AW: Kleinzeller mit Fernmetastasen
Hallo Verena, hallo zusammen,
ja, es geht im Moment wieder aufwärts. Der fünfte Chemozyklus hatte bei mir kräftemäßig ziemlich eingeschlagen. Tagelang schlapp und müde, tagsüber schlafen ohne Erholungseffekt, dazu dann das starke Kribbeln und Taubheitsgefühl in den Füßen und Zehenspitzen. Oft fühlten sich die Füße nachts kalt an und waren es nicht. Aber am meisten hatte mir diese körperliche Schwäche zuschaffen gemacht, und trotzdem habe ich mich jeden Tag dazu gezwungen, eine Runde spazieren zu gehen oder Einkaufen zu gehen, um nicht allzu sehr in ein Tief abzurutschen.
Nun am zehnten Tag nach der letzten Infusion fühle ich mich wieder sehr viel besser.
Am nächsten Dienstag bin ich wieder in der Praxis zur Blutentnahme, dann wird auf die Leukozyten geschaut, und wenn sie gut sind, geht es mit dem sechsten und letzten Chemozyklus weiter. Ich rechne aber eher damit, dass ich noch eine Woche Erholung bekomme, so war es bisher immer.
Im Moment spüre ich sehr deutlich, dass ich in eine neue Krankheitsphase eintrete. Die letzten Monate habe ich im sicheren Hafen der Chemotherapie gelebt, die den Tumor und die Metastasen kräftig zurückgedrängt hat. Die Aussichten auf eine Komplettremission sind nicht schlecht.

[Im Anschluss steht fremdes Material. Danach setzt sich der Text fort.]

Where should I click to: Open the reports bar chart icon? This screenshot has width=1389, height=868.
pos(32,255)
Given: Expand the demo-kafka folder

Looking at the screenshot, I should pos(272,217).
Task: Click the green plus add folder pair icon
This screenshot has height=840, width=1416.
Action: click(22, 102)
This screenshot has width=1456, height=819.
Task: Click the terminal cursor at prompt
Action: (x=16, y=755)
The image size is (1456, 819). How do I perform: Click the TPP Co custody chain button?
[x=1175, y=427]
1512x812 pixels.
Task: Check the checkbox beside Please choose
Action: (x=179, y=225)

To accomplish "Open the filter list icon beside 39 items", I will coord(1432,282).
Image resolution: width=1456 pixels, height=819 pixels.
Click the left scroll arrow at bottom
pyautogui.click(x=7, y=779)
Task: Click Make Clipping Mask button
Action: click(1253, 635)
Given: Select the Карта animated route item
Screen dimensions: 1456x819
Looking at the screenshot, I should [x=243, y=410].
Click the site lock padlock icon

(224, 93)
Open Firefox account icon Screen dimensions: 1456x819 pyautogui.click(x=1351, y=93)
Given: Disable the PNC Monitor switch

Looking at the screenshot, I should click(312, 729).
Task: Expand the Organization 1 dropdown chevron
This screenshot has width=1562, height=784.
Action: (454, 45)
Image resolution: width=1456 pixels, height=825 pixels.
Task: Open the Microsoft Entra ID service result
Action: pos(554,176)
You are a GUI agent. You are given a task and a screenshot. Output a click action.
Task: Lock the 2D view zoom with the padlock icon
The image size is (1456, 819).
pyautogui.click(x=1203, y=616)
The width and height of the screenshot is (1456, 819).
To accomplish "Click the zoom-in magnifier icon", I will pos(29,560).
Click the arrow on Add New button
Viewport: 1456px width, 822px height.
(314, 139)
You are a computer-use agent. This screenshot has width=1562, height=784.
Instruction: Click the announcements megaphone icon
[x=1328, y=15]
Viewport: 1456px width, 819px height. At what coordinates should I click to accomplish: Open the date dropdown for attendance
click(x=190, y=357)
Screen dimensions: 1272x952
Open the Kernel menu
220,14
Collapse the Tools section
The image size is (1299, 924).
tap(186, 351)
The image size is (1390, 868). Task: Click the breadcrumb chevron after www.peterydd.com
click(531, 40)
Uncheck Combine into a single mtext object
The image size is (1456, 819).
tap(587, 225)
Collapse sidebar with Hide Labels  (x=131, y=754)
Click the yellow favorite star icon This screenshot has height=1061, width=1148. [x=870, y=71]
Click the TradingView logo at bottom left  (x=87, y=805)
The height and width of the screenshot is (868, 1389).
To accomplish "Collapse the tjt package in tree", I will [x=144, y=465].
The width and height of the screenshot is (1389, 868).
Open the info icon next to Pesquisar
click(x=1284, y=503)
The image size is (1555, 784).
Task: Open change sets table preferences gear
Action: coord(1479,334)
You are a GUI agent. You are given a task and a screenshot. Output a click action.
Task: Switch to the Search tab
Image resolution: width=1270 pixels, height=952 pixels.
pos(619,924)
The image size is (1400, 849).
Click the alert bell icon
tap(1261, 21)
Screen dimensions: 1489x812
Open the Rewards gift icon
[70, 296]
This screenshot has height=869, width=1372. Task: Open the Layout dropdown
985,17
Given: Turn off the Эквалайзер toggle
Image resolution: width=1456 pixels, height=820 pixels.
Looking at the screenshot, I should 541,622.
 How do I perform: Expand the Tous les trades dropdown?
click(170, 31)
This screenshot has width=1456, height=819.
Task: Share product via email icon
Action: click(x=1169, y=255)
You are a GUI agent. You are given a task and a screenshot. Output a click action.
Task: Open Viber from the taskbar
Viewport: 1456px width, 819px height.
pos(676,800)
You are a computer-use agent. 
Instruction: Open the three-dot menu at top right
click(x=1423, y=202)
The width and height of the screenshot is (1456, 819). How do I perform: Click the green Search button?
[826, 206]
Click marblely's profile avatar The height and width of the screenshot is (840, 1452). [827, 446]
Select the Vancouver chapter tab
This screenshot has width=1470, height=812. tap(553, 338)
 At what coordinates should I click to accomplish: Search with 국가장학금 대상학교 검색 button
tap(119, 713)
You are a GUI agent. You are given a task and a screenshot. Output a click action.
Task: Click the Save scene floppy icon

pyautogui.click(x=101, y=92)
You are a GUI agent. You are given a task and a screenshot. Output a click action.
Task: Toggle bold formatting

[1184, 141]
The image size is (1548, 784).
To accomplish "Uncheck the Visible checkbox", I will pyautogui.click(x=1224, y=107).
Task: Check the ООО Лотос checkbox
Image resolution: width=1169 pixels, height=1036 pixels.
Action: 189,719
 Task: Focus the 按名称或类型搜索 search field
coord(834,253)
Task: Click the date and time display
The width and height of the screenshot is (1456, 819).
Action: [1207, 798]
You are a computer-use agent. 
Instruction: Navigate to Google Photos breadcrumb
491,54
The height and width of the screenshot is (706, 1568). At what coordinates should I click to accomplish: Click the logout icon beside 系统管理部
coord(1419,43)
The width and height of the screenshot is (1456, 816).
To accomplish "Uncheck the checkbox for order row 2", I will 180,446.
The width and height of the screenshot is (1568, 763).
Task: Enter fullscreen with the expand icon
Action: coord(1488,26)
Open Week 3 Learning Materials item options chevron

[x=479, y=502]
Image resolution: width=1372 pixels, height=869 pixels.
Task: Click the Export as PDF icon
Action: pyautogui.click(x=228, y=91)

Aber wenn bald die letzte Chemo zu Ende ist, dann beginnt das große Zittern: Wie nachhaltig ist die erzielte Besserung? Wird es einen Rückfall geben? Und wenn ja, wie gehe ich damit auch seelisch um? - Damit sind sind viele Fragen verbunden. Wie will ich weiterleben falls es eine Komplettremission gibt und eine lange darauf folgende rezidivfreie Zeit? Aber auch der Gedanke an den eigenen Tod tritt wieder vermehrt ins Bewusstsein, jedoch anders als in der Schockphase nach der Diagnose. Der Gedanke an den Tod ist zunehmend mit einem Gefühl von Geborgenheit verbunden, und mit einem "Reisegefühl". Er schreckt mich nicht mehr so sehr wie am Anfang.
Besonders berühren mich im Moment Krebsfälle in meiner näheren Umgebung. Zwei frühere Studienfreunde sind bösartig erkrankt, mit denen ich früher endlos lange diskutierte, Doppelkopf spielte. Ein Mann mit Kehlkopfkrebs aus meiner Gemeinde, den ich einige Wochen vor meiner Erkrankung beistand, ist vergangene Woche beerdigt worden. Auch das tat mir sehr weh. Und da kann und will ich auch nicht mehr die Tränen tapfer zurückhalten.
Es ist jetzt wie das Verlassen des sicheren Hafens, der bisher Schutz bot und das Hinausschwimmen aufs weite Meer. Werde ich mich über Wasser halten können, wenn die Stürme kommen oder werde ich untergehen? Was kommt dann noch an unerwarteten "Überraschungen"? - Mit dem Kleinzeller ist ja nicht zu spaßen, er gehört mit zu dem Heimtückischsten in dieser Liga, was es gibt.
Ob es die Schädelbestrahlung gibt, das wird der Arzt sicher entscheiden, wenn nach der Chemo das nächste Staging gemacht wird. Darauf bin ich natürlich auch schon gespannt.
Dass wir die Reise nach Kanada und in die USA machen konnten, dafür bin ich sehr dankbar. Es war kein Erholungsurlaub, es war ein Ereignis- und Abenteuerurlaub. Und dass es so gut in die Chemopause passte, in der ich gut bei Kräften war, darüber bin ich auch froh. Aber jetzt bin ich wieder dabei, an neuen Zielen und Projekten zu arbeiten. Ich schreibe wieder an einem Text, von dem ich aber noch nicht weiß, ob er nach der Fertigstellung für Print oder Hörfunk ist. Zwei andere Texte sind im Moment im Druck und werden wohl in den nächsten Monaten erscheinen.
Das Schreiben geht nicht mehr so flüssig wie früher. Aber ich setze mich da auch nicht unter Druck. Denn die Arbeit daran ist mir wichtiger als die Fertigstellung.
Was bekamst Du für eine Chemo? Was Du schreibst, klingt ja nach Stillstand, das ist ja schon einiges wert, wenn es so bleibt!